Transthyretin (TTR) G83R mutation can cause vitreous amyloidosis and severely impair vision. TTR variant aggregation and amyloid formation are known to be associated with ATTR amyloidosis. However, the mechanism underlying the pathological aggregation process of TTR G83R remains elusive. Further understanding of the effect of G83R mutation on TTR structure and stability will help to understand its pathogenesis. This study investigated thermodynamic and dynamic stability and fibril formation of TTR G83R and compared it with WT TTR and V30M variant. The results show that the quaternary and tertiary structural stability of TTR G83R is lower than WT TTR but significantly higher than TTR V30M. The fibril formation rate of TTR G83R under acidic conditions was between that of WT TTR and V30M variants. Molecular dynamics simulation suggested that G83R mutation mainly affected the stability of TTR tetramer, especially in an acidic environment. In summary, results from several different analyses in this study consistently demonstrate the thermodynamic and kinetic instability of G83R TTR in denaturant and acidic environments. The effect of G83R mutation on TTR stability is mainly tetramer dissociation, which may accelerate the aggregation of monomers to a certain extent. These results strongly suggest that the G83R mutation increases the amyloidosis potential inherent in TTR.
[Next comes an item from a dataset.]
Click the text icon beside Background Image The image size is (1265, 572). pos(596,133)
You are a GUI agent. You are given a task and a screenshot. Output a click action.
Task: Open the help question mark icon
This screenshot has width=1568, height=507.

运甲状腺素蛋白（Transthyretin, TTR）G83R突变可引发玻璃体淀粉样变性并严重损害视力。TTR变体聚集与淀粉样蛋白形成已被证实与ATTR淀粉样变性（ATTR amyloidosis）相关，但TTR G83R病理性聚集过程背后的分子机制仍未明确。进一步阐明G83R突变对TTR结构与稳定性的影响，将有助于解析其致病机制。本研究针对TTR G83R的热力学稳定性、动态稳定性及原纤维形成能力展开探究，并将其与野生型TTR（WT TTR）及V30M变体进行对比。研究结果显示，TTR G83R的四级与三级结构稳定性低于野生型TTR，但显著高于TTR V30M变体。酸性条件下，TTR G83R的原纤维形成速率介于野生型TTR与V30M变体之间。分子动力学模拟（Molecular Dynamics Simulation）结果表明，G83R突变主要影响TTR四聚体的稳定性，尤其在酸性环境中。综上，本研究多项不同分析的结果一致证实，G83R突变型TTR在变性剂与酸性环境中存在热力学与动力学不稳定性。G83R突变对TTR稳定性的影响主要体现为四聚体解离，这在一定程度上可加速单体的聚集过程。上述结果有力表明，G83R突变增强了TTR固有的淀粉样变性潜能。